At 4/8/16 10:41 PM, MSGhero wrote:
But really though, I think you would not dislike luxe that much, which is a lower level paradigm that doesn't support flash export. It's still a haxe lib, but you get 1:1 with SDL and other very native libs. Or you have a thin abstract layer so that you can WebGL or SDL or whatever with the same API.
I just don't like writing a language that compiles to another language which is then itself either compiled or interpreted; I'd rather just write the language it's being translated into lest I rely on the compiler accurately translating into the target language (if it doesn't, I'm fucked with no way out). And, especially so, if I'm developing an application that is sufficiently complex enough to require C++. I'm sure as shit going to want a debugger worth its salt, which is why I use Visual Studio; it makes debugging a breeze. If I opt for Haxe, I'm going to lose that functionality just for the sake of writing in a language that's just syntactically a tiny bit different. (Haxe may have support for plugins with VS but it will never be as up-to-date or reliable as VS's built-in debugger.) And if I'm writing C++, performance is most likely a concern, and if the resulting compiled application does not perform efficiently enough, I need to refactor; and then I need to determine if my Haxe code is the problem or of the C++ code my Haxe code is being compiled is the problem; if I were to just write regular C++ then I wouldn't have that extra step to deal with because I'll know it's that code that I wrote myself that is wrong.
With web development, which is what my job is, it would give me zero benefits while also making my job harder: if I wrote Haxe instead of JavaScript, I would need to write the Haxe, compile it to JavaScript, and then push that JavaScript onto production, rather than just writing JavaScript in the first place. I don't want to add extra steps between development and production just so I can write code that has static members and classes, both of which don't exist in JavaScript; it's just making me have to type out more things that aren't actually accomplishing anything. What's the point of writing out keywords that represent things that don't exist in the target language?
I'm also not fond of Haxe's syntax; it's like a mishmash of Java, C#, ECMAScript, none of which I consider to be syntactically well-designed. I don't want to deal with public/protected/private member namespaces if I don't have to; they make sense to exist in C/C++ but they weren't included in Python or Ruby for a reason.
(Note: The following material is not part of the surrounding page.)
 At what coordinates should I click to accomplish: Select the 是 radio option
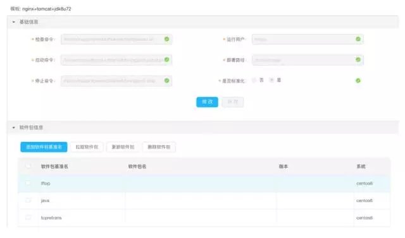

They just wouldn't be accomplishing anything. If I'm writing a language that supposedly exists to make my job easier, I don't want it littered with private and static keywords and C-like curly braces; if I'm going to write a language that makes it easier to write code, I explicitly don't want to have to deal with those, which is why Python is my favourite language: it's succinct, clear, and easy to read and write; it has no extra baggage. Writing code is hard enough as is; I don't want redundant syntax piled on top of it.
As a whole, for me, Haxe is like having a speech interepter attached to a water faucet that allows you to verbally say the temperature of water you desire, which then physcially turns the knobs on the faucet for you. If you end up getting the wrong temperature, you need to figure out if the speech interpreter is fucked or if your faucet is, and will likely end up needing to turn the knobs with your hands, which isn't difficult to begin with. It's just one step forward and two steps back. I just don't like Haxe: it's solving a problem that doesn't exist.
And that's about the best way I can explain why I don't like Haxe and why I will never use it.